Hi MHD. I also agree with Fraggle that contentment is more a state of being, while happiness is more often a response to a specific set of circumstances, and may be shorter-lived, or at least more variable in strength. I've had friends who've been depressed, and it has been very clear from talking to them that their feelings are very different from 'bog standard unhappiness', even compared to times in my life when I've felt very unhappy for a sustained period of time. I kind of wonder if contentment is, somehow, the reverse of that?
We also need to remember that 'to be content' also has the meaning of 'to put up with'. It may now be a slightly old-fashioned usage (I'm hearing in my head a slightly Jane Austen-ish sentence like 'Not having found a suitor to marry her, she contented herself with her embroidery'
) but I think that the meaning is still somewhere contained in the word.
And it seems to me that this is what Paul intends in Philippians 4. I've just looked at the 'Blue Letter Bible' website, which allows you to compare different translations, and most have something like 'I am not saying this because I am in need, for I have learned to be content whatever the circumstances'; in other words, I can put up with anything [because of my faith]. Is that right?

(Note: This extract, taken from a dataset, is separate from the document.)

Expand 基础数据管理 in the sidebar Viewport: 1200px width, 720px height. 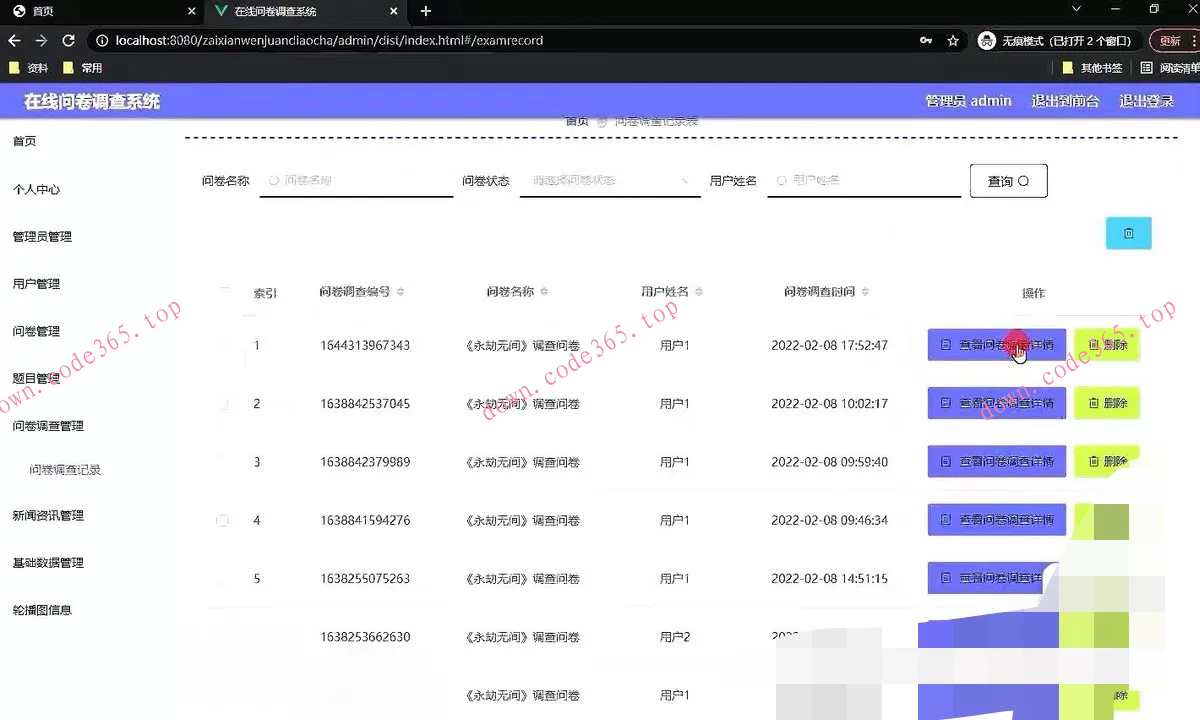(48, 563)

The Vulgate translation here, interestingly, has 'enim didici in quibus sum sufficiens esse': roughly translated, for I have learnt to be satisfied in whatever state I am (sufficio - to be sufficient, to suffice, avail for, meet the need of, satisfy, according to Lewis and Short's Latin dictionary).
I don't read Greek, but Google is my friend
, and it looks as if the Greek equivalent is αὐτάρκης [autarkes], which is defined, interestingly, as 'self-sufficient, independent, content'.
In relation to what I know about (medieval - so very feasibly not at all relevant to what you're interested in) discussions of Christian morality, this is an important idea, because the lack of contentment in this sense can lie at the basis of any/all of the Seven Deadly Sins. A lack of contentment with one's place in the world and a sense that one deserves more than one receives = Pride; a lack of contentment with what one has, in comparison to what others have = Envy; a lack of contentment caused by a perceived sense of wrong done to one by others = Wrath; a gloomy resignation caused by a lack of contentment with one's lot and a sense of not being able to do anything about it = Sloth; a lack of contentment with what one has, in terms of material possessions, leading to acquisitiveness = Avarice; a lack of contentment with merely sufficient food/drink leading to excessive indulgence = Gluttony; a lack of contentment within the limits of pre-marital chastity and faithfulness within marriage = Lust.
And the distinction between contentment and happiness is also relevant to ideas about Christian eschatology, where contentment (willing acceptance of our condition in the here-and-now) is fulfilled in the true happiness of eternity. This is implicit (and possibly even explicit, but I'd need to go back to the text and check) in Augustine's distinction between the City of God in Heaven (which is perfectly happy) and the City of God on pilgrimage in this life, which has perforce to cooperate with the City of Man and therefore is, at best, merely content.
Oops... I appear to have gone on a bit!
Hope this is useful anyway.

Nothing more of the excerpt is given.